Lesbian, Gay, Bisexual, Queer
When meeting someone don't assume the gender of their partner (or that they're partnered). Avoid pronouns when you don't know (ie. "Is there someone at home to help you while you recover?"). Knowing a partner's gender (or pronoun) doesn't tell the whole story about the person you're speaking to. Bisexuals may be in long-term straight, gay or lesbian relationships and still claim their bisexual identity proudly. Some people prefer queer to describe their sexuality.

Transgender
Hosting an event? Teaching in a classroom? Presenting at a conference? When you do introductions ask attendees to say their name and preferred pronoun. Make this the norm instead of waiting to do it when you think someone in the group is transgender. Everyone can use the reminder that a person's gender isn't always "obvious". Renting a venue? Post a sign on the restrooms that make it clear their trans-friendly. "These are transgender friendly restrooms. Please use the facility that you are most comfortable using."

Fat
One size fits all? No. Plan ahead and don't ask for a booth in a restaurant if someone in your party might have trouble squeezing in. Choose tables with actual chairs instead. If the restroom stall isn't wheelchair accessible it's likely too small for some.

Food Restrictions
Create menus with vegetarian and vegan options - including a protein (cheese shouldn't be the only protein). Don't hide meat in dishes (bacon is not a seasoning, it's meat). Clearly mark buffet dishes and provide menu cards at sit-down dinners. Be sure some vegetable dips are vegan (hummus and salsa not ranch, blue cheese or honey mustard). Place vegetarian options at the end of the buffet line so non-vegetarians have food on their plate by the time they see it.

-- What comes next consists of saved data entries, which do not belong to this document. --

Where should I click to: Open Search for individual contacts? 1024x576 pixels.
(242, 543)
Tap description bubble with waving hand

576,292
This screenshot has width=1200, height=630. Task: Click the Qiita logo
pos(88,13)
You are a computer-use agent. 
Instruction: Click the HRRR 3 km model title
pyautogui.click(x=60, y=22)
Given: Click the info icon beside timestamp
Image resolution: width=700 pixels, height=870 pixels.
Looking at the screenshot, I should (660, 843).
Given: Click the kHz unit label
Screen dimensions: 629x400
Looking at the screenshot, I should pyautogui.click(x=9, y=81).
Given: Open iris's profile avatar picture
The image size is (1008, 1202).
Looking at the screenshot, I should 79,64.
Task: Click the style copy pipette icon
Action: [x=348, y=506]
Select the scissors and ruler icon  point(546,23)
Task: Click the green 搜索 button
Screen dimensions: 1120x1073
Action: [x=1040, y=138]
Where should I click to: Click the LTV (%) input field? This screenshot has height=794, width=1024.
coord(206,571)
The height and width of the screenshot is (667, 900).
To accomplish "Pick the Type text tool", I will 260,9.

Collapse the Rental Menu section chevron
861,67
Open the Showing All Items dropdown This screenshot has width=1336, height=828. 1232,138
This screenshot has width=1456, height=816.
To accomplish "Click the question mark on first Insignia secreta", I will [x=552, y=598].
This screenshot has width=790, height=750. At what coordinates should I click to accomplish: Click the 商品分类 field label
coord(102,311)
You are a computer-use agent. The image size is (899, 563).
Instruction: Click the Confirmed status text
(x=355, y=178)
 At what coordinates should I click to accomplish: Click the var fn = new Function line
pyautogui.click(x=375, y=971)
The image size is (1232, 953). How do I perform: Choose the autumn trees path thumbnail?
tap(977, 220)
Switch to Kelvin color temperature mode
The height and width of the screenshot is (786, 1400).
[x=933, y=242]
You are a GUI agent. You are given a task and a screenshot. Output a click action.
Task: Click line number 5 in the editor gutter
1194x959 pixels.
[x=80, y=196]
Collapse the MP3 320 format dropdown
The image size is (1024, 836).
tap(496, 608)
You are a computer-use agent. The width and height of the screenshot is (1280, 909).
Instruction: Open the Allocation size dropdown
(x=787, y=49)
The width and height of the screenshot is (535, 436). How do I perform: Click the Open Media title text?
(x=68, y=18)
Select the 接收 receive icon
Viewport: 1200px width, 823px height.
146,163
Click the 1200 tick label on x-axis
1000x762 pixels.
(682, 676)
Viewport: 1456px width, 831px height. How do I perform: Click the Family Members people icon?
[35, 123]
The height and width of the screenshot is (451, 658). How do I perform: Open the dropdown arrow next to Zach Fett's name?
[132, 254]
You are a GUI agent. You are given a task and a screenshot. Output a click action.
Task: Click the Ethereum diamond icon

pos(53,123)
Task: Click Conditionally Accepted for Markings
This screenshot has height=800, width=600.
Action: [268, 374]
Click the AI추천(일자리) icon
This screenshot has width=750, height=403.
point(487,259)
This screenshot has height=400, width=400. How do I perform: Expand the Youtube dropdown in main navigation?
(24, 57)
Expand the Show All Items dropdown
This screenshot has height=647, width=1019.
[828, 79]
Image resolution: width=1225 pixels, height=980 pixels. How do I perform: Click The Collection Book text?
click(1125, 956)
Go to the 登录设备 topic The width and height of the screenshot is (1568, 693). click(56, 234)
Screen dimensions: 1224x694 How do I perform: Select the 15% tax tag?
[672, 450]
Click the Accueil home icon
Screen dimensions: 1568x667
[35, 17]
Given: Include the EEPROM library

Eliminate common allergens from the menu whenever possible. Separate types of food so guests can create the meal that works best for them. Offer potatoes or rice instead of pasta so there's a gluten-free option. Don't cook with peanuts or tree nuts including in dressings and stuffing. Don't eat peanuts in public. People with severe allergies have reactions to the dust from the shells if they breath it. Those with allergies to peanuts or tree nuts may get hives if they touch a tainted surface and then touch their face.

Poor/Low-income
Choose venues with a range of food prices. No food or drink minimums. No or low door fee. Near public transportation.

Do you have a tip you'd suggest for one of these categories? Are there other categories you'd suggest adding?
This list is far from complete. Since deciding to publish this tonight I've thought of several new categories that I plan to add in a future blog post: labels, tokenism, ageism, scent-free, houseless/homeless, parents/childcare. I'd love for this to become a living document - a dialogue - instead of a one-way post. Please share your best practices for inclusion with me in the comments section.

In solidarity,
Robbie

2 comments:

  1. Thank you for the tips, Robbie! I never saw your blog before, but now I'll be a regular reader. As a vegetarian, I love your suggestion to put veg food at the end of the buffet so meat-eaters don't grab it all up! I also love the tip to include pronoun preference in all introductions so that it becomes normal for people to be in that mindset.

    A couple more tips for food restrictions from a mostly gluten-free eater: Gluten is hidden in many foods - even if a food doesn't seem likely to have wheat, barley or rye in it, it is still wise to check the labels, as almost all foods list their allergens clearly at the bottom of the ingredients list these days. Also, corn is another good gluten-free carb, and some people are actually restricted to corn instead of potatoes or rice.

    ReplyDelete
  2. Great tips as always, from someone who knows about it for realz. I also think it's good to note, especially for people who WANT to be allies, that creating a welcoming space is the ENTRY point to doing good work; it's not the entirety of the work itself.